За дверью располагался весьма просторный кабинет с также резной мебелью, в центре которого стоял толстоногий длинный стол под красным сукном. Во главе стола в кресле вальяжно располагался толстолицый крупноносый и кучерявый господин, явно штатский, но в зеленом английском френче под горло. Нынче эта форма одежды называлась «полувоенной». Сей термин, как и многое другое в начавшейся новой жизни, весьма забавлял полковника Свеженцева. Он всегда думал, что все, кроме военного мундира, есть – штатское. И почему тогда всех носящих английский френч под горло не называть «полуштатскими»? Что же касается «многого другого», забавлявшего его, то оно, разгонявшееся, все меньше забавляло и все больше раздражало и пугало. В его дороге с фронта забавного вовсе не было, а вот страшного – через край.

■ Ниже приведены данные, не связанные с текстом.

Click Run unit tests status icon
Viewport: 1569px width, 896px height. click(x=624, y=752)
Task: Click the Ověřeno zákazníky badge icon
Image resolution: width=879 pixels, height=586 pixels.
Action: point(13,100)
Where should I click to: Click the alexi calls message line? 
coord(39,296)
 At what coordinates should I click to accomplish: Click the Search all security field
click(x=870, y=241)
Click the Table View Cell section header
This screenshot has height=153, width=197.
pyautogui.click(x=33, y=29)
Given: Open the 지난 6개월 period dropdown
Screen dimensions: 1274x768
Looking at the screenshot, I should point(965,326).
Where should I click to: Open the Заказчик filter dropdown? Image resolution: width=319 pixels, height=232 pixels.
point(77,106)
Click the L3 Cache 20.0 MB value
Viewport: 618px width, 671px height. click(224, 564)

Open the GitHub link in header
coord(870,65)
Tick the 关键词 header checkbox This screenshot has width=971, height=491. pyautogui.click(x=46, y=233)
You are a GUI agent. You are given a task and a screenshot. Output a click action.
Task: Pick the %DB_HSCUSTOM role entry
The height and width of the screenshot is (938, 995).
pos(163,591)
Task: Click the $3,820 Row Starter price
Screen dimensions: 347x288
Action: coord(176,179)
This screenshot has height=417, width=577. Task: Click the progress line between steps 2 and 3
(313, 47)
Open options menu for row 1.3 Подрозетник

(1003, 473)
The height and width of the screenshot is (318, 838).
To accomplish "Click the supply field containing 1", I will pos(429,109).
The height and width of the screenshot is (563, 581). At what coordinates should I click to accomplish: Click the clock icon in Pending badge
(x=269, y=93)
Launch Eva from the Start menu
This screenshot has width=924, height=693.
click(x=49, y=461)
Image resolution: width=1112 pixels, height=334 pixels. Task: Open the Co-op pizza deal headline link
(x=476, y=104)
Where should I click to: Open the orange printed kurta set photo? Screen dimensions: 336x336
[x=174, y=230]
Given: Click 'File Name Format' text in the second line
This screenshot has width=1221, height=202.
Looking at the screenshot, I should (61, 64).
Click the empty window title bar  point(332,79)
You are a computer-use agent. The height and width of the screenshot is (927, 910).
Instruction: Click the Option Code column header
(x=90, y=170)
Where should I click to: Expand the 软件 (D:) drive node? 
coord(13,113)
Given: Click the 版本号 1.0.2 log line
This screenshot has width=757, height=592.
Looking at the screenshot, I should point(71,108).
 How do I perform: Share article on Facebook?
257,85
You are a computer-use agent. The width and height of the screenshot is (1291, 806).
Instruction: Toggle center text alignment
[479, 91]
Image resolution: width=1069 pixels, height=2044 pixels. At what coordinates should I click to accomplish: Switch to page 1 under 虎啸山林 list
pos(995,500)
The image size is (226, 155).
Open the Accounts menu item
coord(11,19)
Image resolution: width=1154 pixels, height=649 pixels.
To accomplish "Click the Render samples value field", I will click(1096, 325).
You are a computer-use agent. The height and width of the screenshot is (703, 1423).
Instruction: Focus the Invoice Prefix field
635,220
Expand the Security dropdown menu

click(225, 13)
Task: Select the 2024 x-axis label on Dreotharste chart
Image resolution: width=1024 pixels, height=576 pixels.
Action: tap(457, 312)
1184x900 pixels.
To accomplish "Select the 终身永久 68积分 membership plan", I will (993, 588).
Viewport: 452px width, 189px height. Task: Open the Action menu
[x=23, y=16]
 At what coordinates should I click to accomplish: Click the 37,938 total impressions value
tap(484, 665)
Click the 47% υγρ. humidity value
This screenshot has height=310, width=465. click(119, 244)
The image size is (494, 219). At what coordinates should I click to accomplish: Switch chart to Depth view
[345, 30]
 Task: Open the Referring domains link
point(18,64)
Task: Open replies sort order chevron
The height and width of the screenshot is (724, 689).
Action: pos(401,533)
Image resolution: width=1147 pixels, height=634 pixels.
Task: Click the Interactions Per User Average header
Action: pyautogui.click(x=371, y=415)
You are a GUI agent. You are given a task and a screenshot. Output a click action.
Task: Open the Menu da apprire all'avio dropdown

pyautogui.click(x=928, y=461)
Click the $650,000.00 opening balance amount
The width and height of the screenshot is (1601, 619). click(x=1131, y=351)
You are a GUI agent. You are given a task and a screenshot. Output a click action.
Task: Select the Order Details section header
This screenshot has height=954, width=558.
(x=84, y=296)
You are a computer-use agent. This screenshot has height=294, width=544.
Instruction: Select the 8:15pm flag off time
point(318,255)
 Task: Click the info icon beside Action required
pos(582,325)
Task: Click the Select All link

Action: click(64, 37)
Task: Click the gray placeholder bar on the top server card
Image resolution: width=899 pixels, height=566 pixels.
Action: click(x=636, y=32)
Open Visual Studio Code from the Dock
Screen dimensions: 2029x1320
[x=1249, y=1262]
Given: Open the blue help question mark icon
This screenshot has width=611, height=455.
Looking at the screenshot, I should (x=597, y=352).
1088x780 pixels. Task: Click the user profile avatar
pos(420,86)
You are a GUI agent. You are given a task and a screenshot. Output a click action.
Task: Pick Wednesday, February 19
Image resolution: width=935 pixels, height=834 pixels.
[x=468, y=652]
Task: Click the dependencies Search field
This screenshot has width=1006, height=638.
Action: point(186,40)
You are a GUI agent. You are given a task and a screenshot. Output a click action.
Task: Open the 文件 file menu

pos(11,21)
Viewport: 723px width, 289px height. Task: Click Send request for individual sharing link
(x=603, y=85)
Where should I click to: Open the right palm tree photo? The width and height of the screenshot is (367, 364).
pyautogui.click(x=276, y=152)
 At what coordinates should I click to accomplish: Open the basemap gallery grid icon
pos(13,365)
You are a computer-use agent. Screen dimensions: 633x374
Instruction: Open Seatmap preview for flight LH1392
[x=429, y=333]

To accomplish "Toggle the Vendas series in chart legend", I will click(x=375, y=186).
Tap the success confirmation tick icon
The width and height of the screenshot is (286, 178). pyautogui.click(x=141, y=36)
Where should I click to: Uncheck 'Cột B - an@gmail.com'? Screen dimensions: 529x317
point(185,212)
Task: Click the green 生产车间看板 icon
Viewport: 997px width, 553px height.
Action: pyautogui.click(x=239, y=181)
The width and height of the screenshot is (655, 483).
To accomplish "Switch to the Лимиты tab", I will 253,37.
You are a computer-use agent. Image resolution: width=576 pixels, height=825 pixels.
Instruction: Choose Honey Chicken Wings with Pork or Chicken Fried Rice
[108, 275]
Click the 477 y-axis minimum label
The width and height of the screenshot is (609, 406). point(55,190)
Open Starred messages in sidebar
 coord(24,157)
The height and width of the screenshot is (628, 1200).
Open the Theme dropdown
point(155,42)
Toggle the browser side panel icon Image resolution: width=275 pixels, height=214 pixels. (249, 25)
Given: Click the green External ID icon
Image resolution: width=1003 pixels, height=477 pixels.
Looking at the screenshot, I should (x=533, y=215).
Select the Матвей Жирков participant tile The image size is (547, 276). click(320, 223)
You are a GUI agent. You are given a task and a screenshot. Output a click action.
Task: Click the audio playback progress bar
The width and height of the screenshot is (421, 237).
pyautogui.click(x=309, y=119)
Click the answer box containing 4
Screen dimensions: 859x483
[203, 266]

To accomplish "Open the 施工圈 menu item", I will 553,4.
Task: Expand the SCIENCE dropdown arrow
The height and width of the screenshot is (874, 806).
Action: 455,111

Толcтолиций полувоенный-полуштатский господин улыбался в пол-лица, пребывая в прекрасном благодушном настроении, беседуя с сидящим рядом, через угол, человеком, явно другого свойства, чем он сам. Человек с отрешенным взглядом слушал вполуха хозяина кабинета, время от времени вскидывая на собеседника свои поволочные серо-зеленые глаза. Полковнику показалось, что эти глаза способны обратить в тоску все, на что вскидывались, но только не хозяина кабинета, чья улыбка обратилась в хохот, когда вслед за очередным вскидыванием тоски из серо-зеленых глаз рокотнуло сумрачным басом:
– Я не боюсь шрапнелей! Но!.. запах войны и сопряженного с ней – есть хам-с-тво!
Услышав такое, полковник Свеженцев оторопело застыл у двери. Что этот тип в глаза не видал шрапнели и вряд ли знает, что это вообще такое – было вполне ясно, да и ладно. Полковник Свеженцев три года ходит под шрапнелью и за собой знает точно, что шрапнели противника он боится. Три года он в войне, вступив в нее поручиком, и обо всем, что сопряжено с нею, знает не понаслышке, но причем тут «хам-с-тво», да еще с такой интонацией? С сим вывертом загадочной фразы прямой бесхитростный ум полковника совладать никак не мог. И, видать, сей загадочности в этой рыжей с крупными завитками кудрей голове – в преизбытке: ни свет, ни тьма, а некий таинственный сумрак…
Продолжая хохотать, толстолицый поднялся и пошел навстречу вошедшему:
– Рад приветствовать. По-видимому, вы тот самый полковник…
– Свеженцев.
– Вот именно… который сегодня должен прибыть.
– Меня ввели в комиссию…
– И вы зачем-то это введение приняли. Ну, да ладно, будем совместно искать, как говаривал один умный китаец, в темной комнате черную кошку, которой там вовсе нет, ха-ха-ха… Кстати, рекомендую, – хозяин кабинета сделал плавный жест в сторону вскинутых серо-зеленых глаз. – Великий наш поэт российский. Наши потомки, так сказать, завидовать нам будут, что в одно время с ним жили. А мы, так сказать, уже гордимся… Александр Александрович Блок, певец революции!